Regulation of epithelial-mesenchymal transition through epigenetic and post-translational modifications

Abstract

The epithelial to mesenchymal transition (EMT) is a biological process in which a non-motile epithelial cell changes to a mesenchymal phenotype with invasive capacities. This phenomenon has been well documented in multiple biological processes including embryogenesis, fibrosis, tumor progression and metastasis. The hallmark of EMT is the loss of epithelial surface markers, most notably E-cadherin, and the acquisition of mesenchymal markers including vimentin and N-cadherin. The downregulation of E-cadherin during EMT can be mediated by its transcriptional repression through the binding of EMT transcription factors (EMT-TFs) such as SNAIL, SLUG and TWIST to E-boxes present in the E-cadherin promoter. Additionally, EMT-TFs can also cooperate with several enzymes to repress the expression of E-cadherin and regulate EMT at the epigenetic and post- translational level.

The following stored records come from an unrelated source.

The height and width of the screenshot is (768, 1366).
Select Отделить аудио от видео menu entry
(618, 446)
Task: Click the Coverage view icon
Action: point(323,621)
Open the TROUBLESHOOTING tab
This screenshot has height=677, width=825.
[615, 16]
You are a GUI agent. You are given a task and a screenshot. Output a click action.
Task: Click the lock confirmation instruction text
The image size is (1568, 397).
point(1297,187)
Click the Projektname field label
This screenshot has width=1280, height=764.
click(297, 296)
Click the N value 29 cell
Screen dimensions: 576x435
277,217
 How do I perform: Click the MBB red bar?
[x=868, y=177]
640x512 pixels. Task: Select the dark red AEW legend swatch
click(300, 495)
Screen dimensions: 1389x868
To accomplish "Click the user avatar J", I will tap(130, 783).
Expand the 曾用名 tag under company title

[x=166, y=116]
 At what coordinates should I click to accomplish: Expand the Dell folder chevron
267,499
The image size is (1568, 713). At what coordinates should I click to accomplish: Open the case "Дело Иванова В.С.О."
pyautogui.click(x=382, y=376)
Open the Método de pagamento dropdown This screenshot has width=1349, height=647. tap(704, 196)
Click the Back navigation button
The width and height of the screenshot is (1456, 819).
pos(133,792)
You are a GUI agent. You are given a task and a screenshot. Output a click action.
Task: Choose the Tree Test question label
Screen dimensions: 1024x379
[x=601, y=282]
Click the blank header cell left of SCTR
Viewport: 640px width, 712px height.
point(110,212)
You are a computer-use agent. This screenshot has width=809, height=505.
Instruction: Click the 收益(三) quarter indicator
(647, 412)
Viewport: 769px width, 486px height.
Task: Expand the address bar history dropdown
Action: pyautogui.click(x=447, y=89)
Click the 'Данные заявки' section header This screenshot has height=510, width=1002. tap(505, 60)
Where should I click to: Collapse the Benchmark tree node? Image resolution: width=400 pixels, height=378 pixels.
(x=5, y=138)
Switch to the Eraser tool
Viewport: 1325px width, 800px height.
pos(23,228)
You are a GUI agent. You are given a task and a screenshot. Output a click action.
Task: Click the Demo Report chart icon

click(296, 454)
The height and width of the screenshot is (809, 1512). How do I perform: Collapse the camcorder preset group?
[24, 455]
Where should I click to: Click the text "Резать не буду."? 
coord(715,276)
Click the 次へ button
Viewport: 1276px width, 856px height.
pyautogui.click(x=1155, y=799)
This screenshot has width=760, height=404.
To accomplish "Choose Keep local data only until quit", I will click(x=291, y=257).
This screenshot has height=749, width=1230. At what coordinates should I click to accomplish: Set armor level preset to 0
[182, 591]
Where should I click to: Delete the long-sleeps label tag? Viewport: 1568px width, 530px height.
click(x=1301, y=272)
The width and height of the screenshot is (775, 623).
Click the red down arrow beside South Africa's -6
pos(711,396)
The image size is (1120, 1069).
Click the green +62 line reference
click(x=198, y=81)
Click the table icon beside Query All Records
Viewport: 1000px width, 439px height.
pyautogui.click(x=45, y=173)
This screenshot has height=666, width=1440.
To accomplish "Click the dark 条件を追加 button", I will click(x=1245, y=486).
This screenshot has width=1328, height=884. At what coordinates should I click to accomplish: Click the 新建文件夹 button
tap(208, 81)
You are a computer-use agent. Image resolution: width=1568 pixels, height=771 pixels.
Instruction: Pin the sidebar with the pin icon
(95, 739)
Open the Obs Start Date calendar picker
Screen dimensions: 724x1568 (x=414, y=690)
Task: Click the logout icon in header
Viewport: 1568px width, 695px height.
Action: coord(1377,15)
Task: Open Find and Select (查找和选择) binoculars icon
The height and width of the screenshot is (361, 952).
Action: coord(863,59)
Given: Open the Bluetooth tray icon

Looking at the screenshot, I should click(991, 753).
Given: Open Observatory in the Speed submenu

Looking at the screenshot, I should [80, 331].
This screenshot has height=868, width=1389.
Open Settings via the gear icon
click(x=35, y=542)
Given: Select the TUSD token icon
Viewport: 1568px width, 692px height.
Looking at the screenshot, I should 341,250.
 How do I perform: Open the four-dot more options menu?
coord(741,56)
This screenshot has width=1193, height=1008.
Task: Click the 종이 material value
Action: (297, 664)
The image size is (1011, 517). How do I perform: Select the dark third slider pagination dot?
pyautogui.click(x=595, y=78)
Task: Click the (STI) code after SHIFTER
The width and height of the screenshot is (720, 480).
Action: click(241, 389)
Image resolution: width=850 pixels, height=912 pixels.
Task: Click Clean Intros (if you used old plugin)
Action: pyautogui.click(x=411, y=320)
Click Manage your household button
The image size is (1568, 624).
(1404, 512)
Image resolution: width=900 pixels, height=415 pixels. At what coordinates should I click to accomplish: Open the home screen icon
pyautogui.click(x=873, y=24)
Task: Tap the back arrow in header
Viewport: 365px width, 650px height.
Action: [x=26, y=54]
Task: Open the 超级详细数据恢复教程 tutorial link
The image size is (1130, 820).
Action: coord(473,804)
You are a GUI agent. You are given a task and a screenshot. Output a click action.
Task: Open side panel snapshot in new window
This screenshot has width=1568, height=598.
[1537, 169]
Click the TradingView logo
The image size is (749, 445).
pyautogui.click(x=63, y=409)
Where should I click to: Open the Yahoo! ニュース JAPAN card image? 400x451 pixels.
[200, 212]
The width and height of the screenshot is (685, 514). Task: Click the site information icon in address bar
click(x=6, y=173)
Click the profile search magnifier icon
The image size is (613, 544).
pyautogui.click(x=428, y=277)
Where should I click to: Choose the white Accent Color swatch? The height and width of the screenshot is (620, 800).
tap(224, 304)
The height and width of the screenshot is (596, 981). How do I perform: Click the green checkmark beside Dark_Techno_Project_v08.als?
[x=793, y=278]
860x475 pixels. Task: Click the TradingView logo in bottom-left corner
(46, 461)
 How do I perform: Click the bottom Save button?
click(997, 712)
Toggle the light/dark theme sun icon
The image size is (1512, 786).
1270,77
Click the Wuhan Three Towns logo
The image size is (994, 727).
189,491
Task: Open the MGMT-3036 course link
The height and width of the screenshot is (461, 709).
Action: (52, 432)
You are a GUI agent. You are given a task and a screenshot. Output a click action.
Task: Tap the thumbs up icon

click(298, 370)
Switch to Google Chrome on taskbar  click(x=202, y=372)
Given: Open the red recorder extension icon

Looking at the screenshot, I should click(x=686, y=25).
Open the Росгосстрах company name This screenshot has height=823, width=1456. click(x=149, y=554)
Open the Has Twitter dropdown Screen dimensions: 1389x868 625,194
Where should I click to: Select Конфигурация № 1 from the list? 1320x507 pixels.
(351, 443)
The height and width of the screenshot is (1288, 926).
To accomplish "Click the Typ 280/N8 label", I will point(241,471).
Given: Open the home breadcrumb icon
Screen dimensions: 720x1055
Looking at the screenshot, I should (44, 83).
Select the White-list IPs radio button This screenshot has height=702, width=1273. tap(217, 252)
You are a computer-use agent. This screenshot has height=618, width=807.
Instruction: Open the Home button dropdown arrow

In this review, we will focus on epigenetic and post- translational modifications that are important in EMT. In addition, we will provide an overview of the various therapeutic approaches currently being investigated to undermine EMT and hence, the metastatic progression of cancer as well.

Fig. 1

Changes in the molecular markers during EMT. E-cadherin, Desmoplakin, β-catenin and α-catenin are cell-cell contact proteins that are lost during EMT. N-cadherin, Vimentin, Fibronectin, SNAIL, Slug and Twist are mesenchymal markers that are gained during EMT

Fig. 2

Hydroxylation of HIF1A. In the presence of oxygen, HIF-1α is hydroxylated by PHD2. This hydroxylation is recognized by a protein complex containing Cullin 2, VHL, Elongin B, and Elongin C that targets HIF-1α for ubiquitination and leads to proteasome degradation of HIF1α. During EMT, the activation of TGF β decreases transcription of PHD2, which leads to the stabilization of HIF-1α. The stabilized HIF-1α binds to the hypoxia-response element (HRE) of the TWIST promoter along with HIF-1β to induce its transcription. (Blue arrowhead indicates sequential patterns. indicates inhibition. Purple arrowhead indicates translocation.)

Fig. 3

Phosphorylation of SNAIL and Par6. (Blue arrowhead indicates sequential patterns. indicates inhibition. Purple arrowhead indicates translocation.) a. SNAIL phosphorylation that suppresses EMT. GSK-3β phosphorylates SNAIL at two consecutive motifs. First, the phosphorylation at the second motif induces the cytoplasmic translocation of SNAIL from the nucleus. In the cytoplasm, SNAIL is phosphorylated on motif 1, and this phosphorylation is recognized by β-Trcp which targets it for proteosomal degradation of SNAIL. PKD1 is another kinase that phosphorylates SNAIL so it can be recognized by β-Trcp and FOXO11 that target it for proteosomal degradation. b. Mechanisms of EMT activation mediated by TGFβR. The activation of TGFβR results in the phosphorylation of Par6, and in turn activation of SMURF1 that targets RHOA degradation by the proteasome, which contributes to the disassembly of the tight junctions

Fig. 4

SUMOylation of SIP1 and FoxM1. (Blue arrowhead indicates sequential patterns. indicates inhibition.) a. Sumoylation of FOXM1 represses the expression of miR-200b/c, which normally acts as a tumor suppressor and reduces the expression of transcription factors ZEB1 and ZEB2.As a consequence epithelial phenotype is inhibited. b. Sumoylation of SIP1 decreases its transcription, which in turn prevents recruitment of CtBP to E-cadherin promoter. As a consequence, CtBP cannot prevent E-cadherin expression, which results in the maintenance of the expression of epithelial genes

Fig. 5

SNAIL Glycosylation. SNAIL is subject to O-linked glycosylation under hyperglycemic conditions. Consequently, the O-GlcNAc SNAIL promotes EMT by translocating it to the nucleus to bind to the E-cadherin promoter. (Purple arrowhead indicates translocation.)